Column #8 Motherland magazine

I read the word expectation last week. It leapt from the page, very much alive, and embedded itself into my mind. So now, whether I like it or not, it’s the word of the week.

I’ve been looking at it. And its been looking at me. Arms crossed, staring me out. Turns out that expectation gets everywhere. Big revelation, eh? Shouldn’t be. But it feels big. Mind-blowing, even. As usual – annoyingly – it revealed I wasn’t as much off the hook with things as I thought.

Here’s what happens if I honestly evaluate why I feel disappointed or let down: I end up back at myself, and my unwitting expectations. When I’m not being honest, I just watch the side-shows. Other people and what they do (or don’t do) can be terribly distracting. I have a habit of dissolving myself on command. And when you’re in a state of dissolution, it’s amazing how everything comes down to the other person’s actions. Those sideshows! They’re so good. Watching people trying to juggle and dropping a ball. Or with squinted eyes, seeing a situation drift off, meld with the shadows, and grieving its departure.

It’s super easy to think you’re watching rather than playing a part. Yet your expectation sets the context for you. And context is all. Think of it like constructing a stage set in the vast horizon of human interaction. Only you can see it, but you expect everything that passes through to adhere to its boundaries, and follow your script. Chances of this working out? Highly unlikely.

There’s a mode of thinking that says not to expect anything so you won’t be disappointed: I am resolutely in the opposite team. Expectations are part of our individuality, our unique constructs for living. They provide unity too, with people and things whose needs and wants match up to ours. And the broad expectations we hope everyone shares – don’t murder someone, don’t steal, don’t cheat – are part of the fabric of society. I’m all for expectation. It has within it real hope. A hope for the very best outcome: therein lies the power for change.

So, don’t expect anything, but expect a great deal. Does that sound contradictory? The more I think about it, the more I think it isn’t. It’s complementary. One cannot be without the other. This is how I think it works: expect the best. Which translates as – imagine the other person, or the situation, has the highest potential possible. Believe in them or it. But believe wisely. Know that people have their own reasons for not meeting your expectations or needs. That works both ways. I’m not actually in a state of dissolution. I do things out of pain, insecurity, error, or just for the hell of it, too.
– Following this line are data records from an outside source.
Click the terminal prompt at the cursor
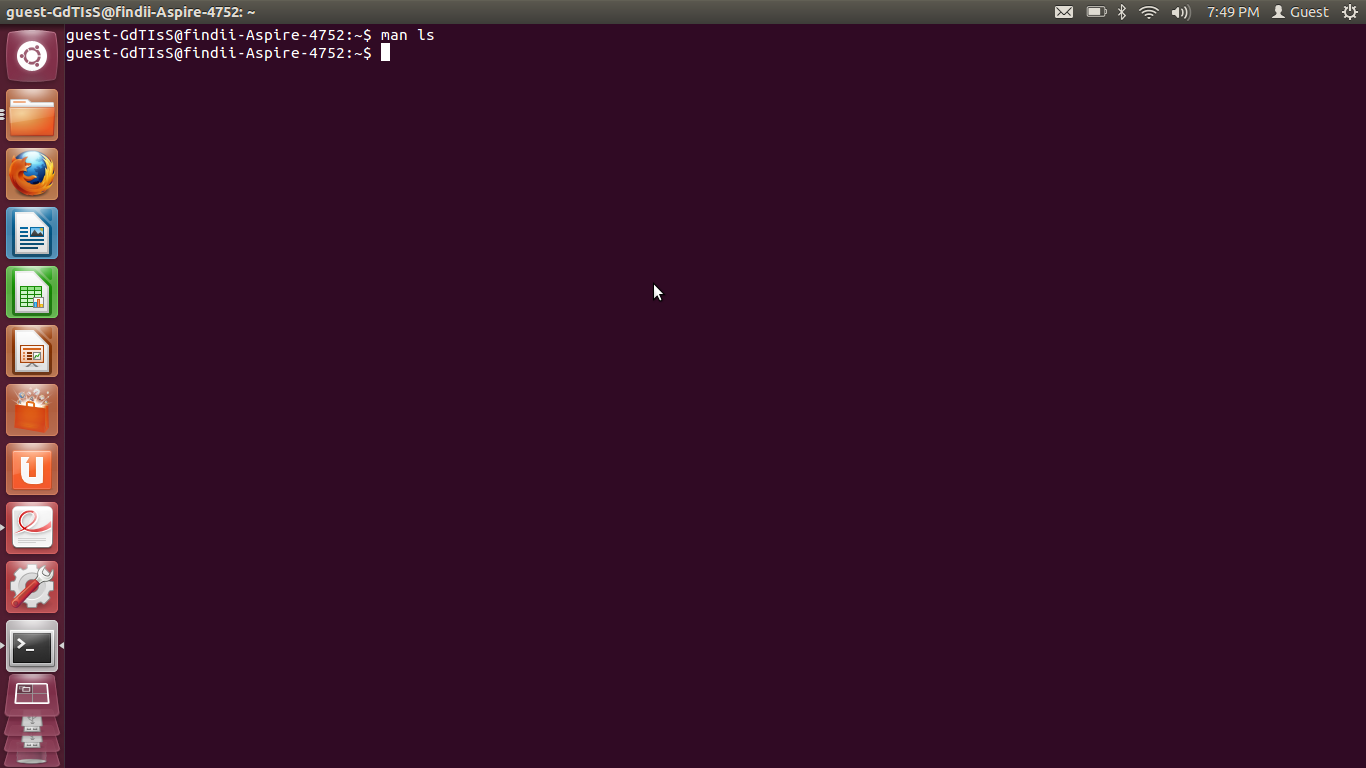 (383, 53)
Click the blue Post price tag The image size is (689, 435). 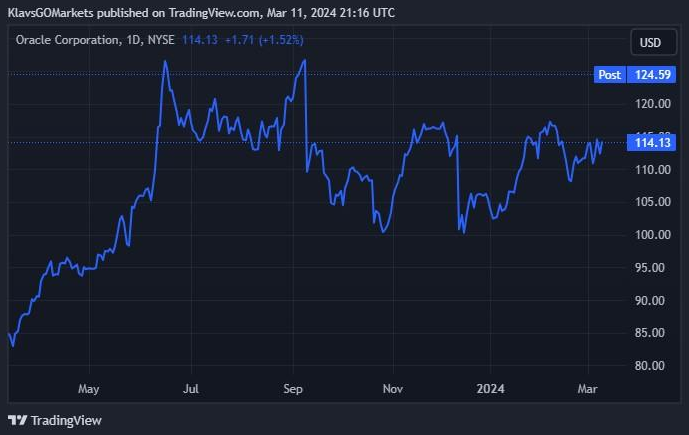click(x=609, y=75)
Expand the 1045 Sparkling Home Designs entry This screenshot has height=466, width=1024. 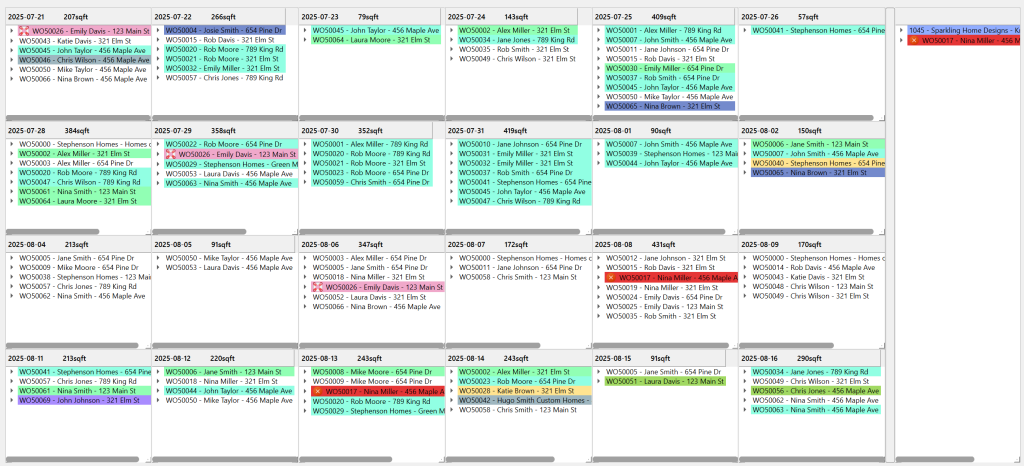tap(901, 31)
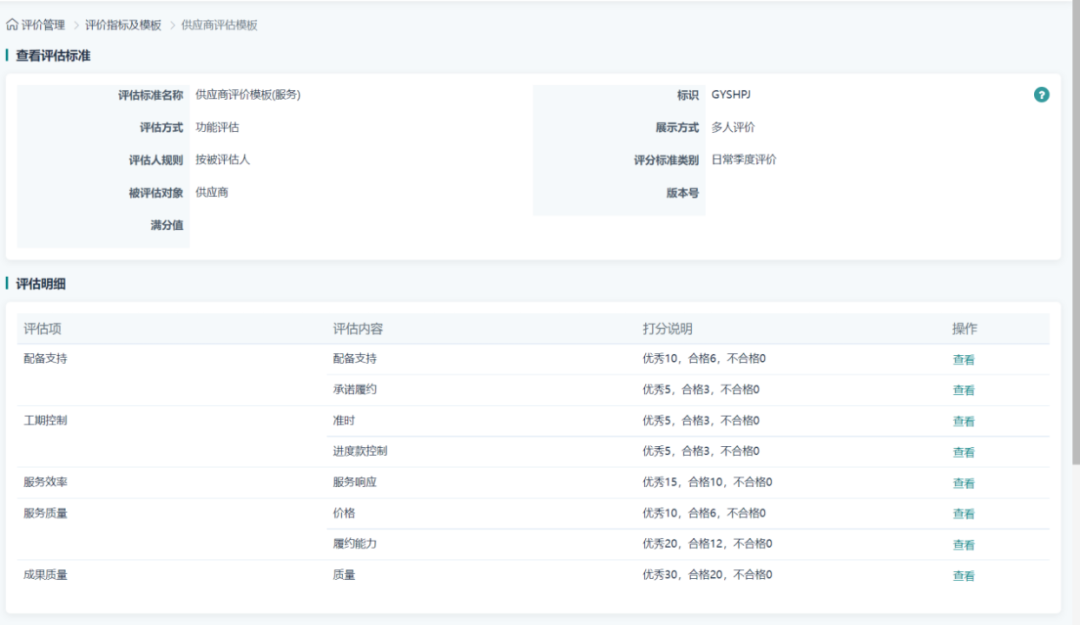Go to 评价管理 in the breadcrumb
Screen dimensions: 1080x625
point(43,25)
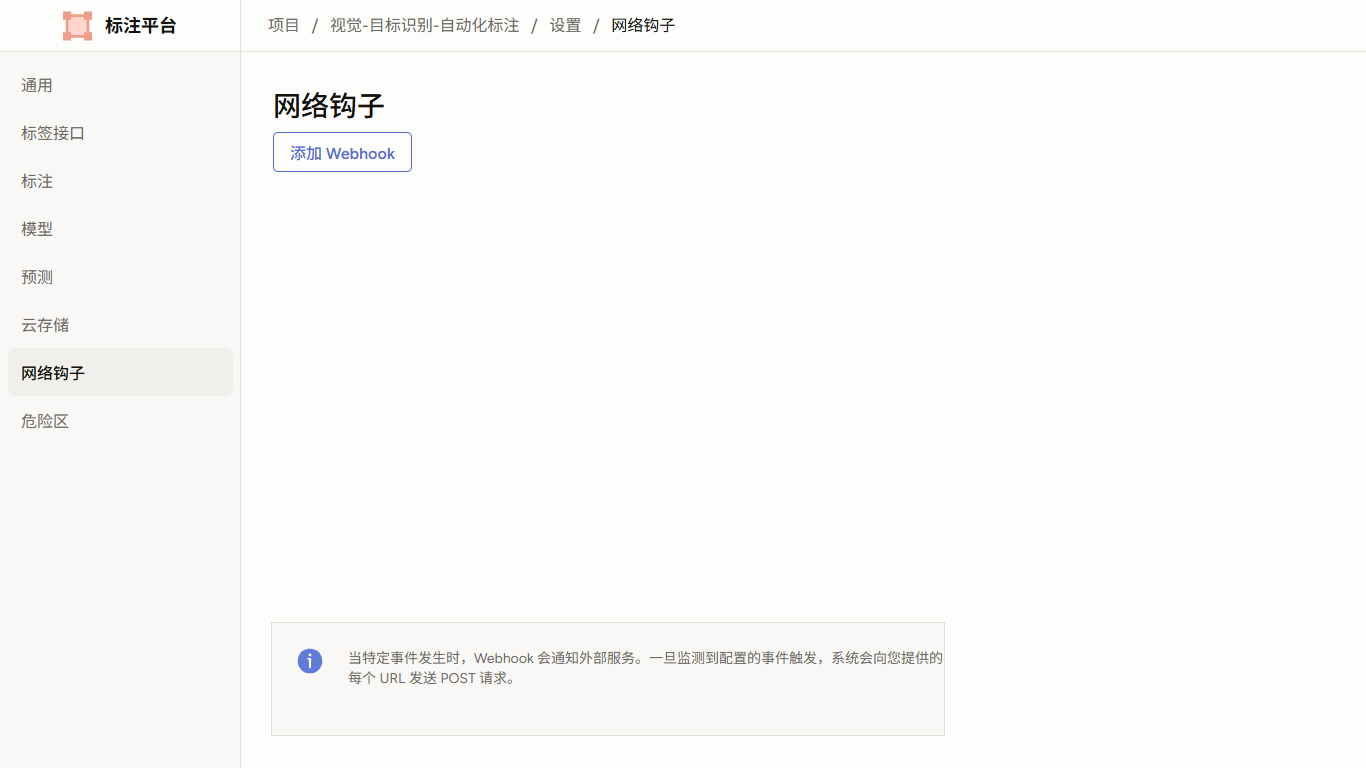Click the 网络钩子 breadcrumb item
The height and width of the screenshot is (768, 1366).
[643, 25]

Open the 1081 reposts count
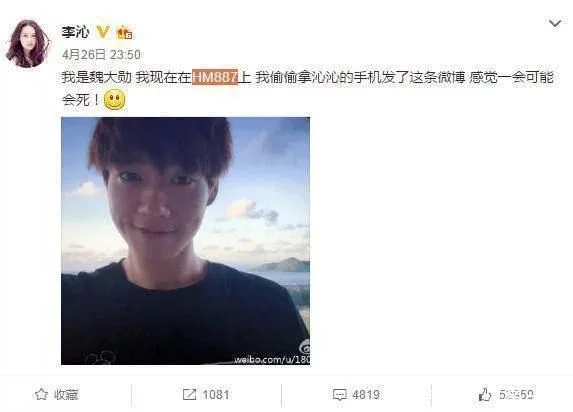[216, 395]
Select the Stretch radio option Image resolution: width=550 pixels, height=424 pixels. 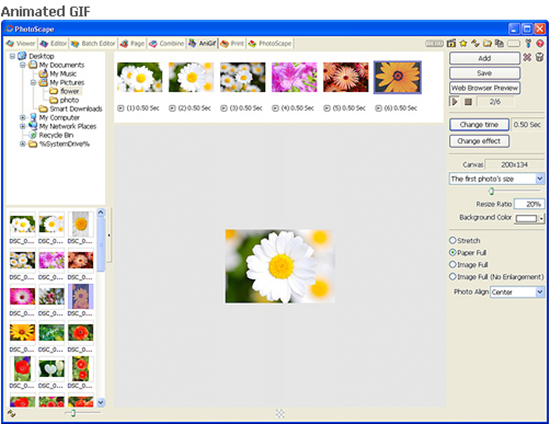[x=464, y=241]
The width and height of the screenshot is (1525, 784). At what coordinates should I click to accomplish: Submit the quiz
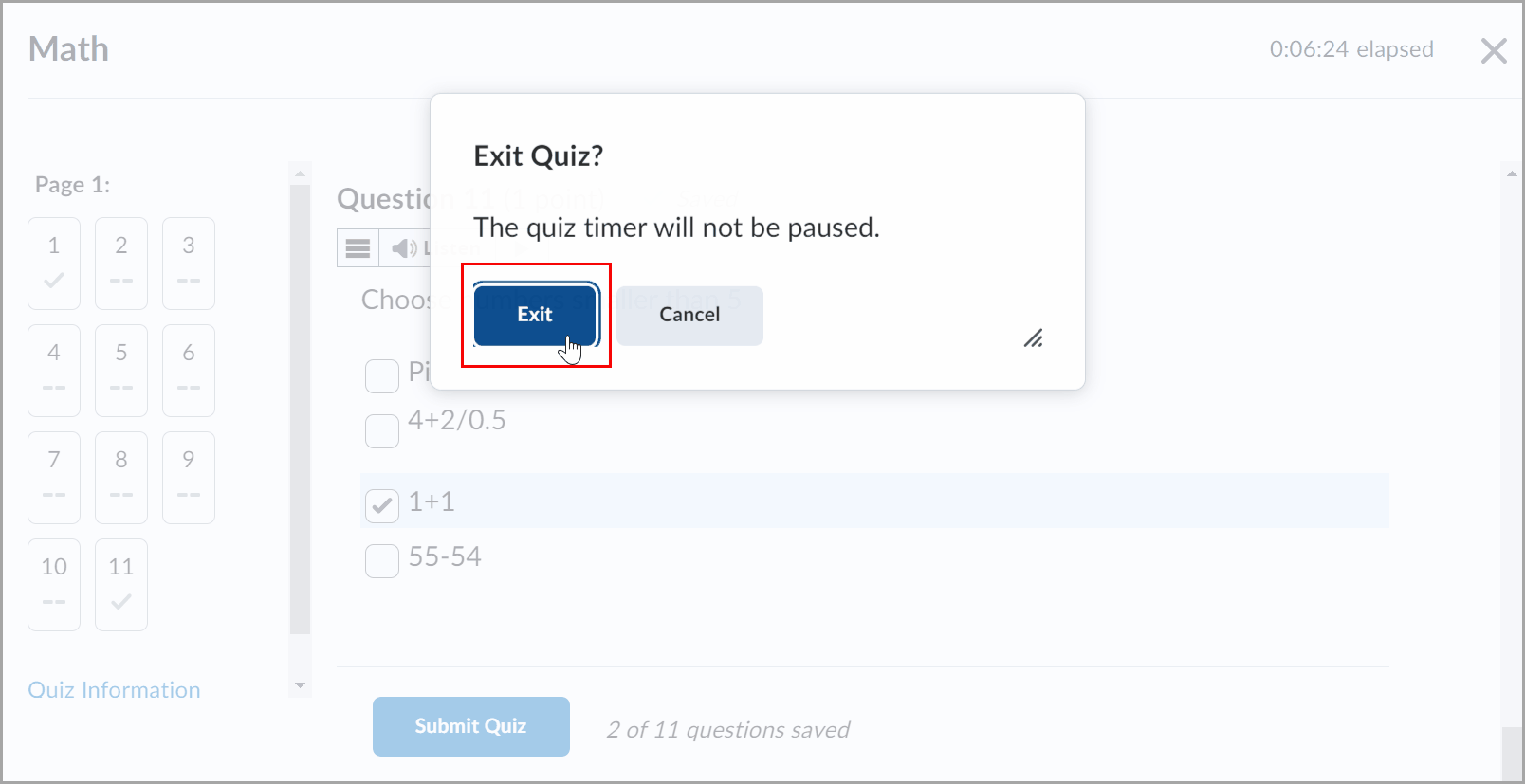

And when they disappoint? When things don’t meet your expectation? Here’s the plan: don’t translate your own disappointment into de facto permission to judge or feel wildly hurt. They probably have no idea. And, if it happens enough times? Either articulate, or choose to actively stop expecting. Not in the fire-safety blanket sort of way that snuffs everything out. More like a detangling, releasing my feelings from being intertwined in the cords of someone else’s actions. I don’t have to cut ties with them if I don’t want to. But internally? I’ve acknowledged their expectations don’t match mine. So I can stop expecting things they aren’t going to deliver.

I can’t say I’ve done this with a skip and a hop and a blithe grin. But I have discovered that it’s possible to form new expectations. To expect that this is just the way it is. To adjust the script a little. Mostly, rather than trying to direct the others in my life, to concentrate on what I say and do a bit more. Let’s see how that one goes.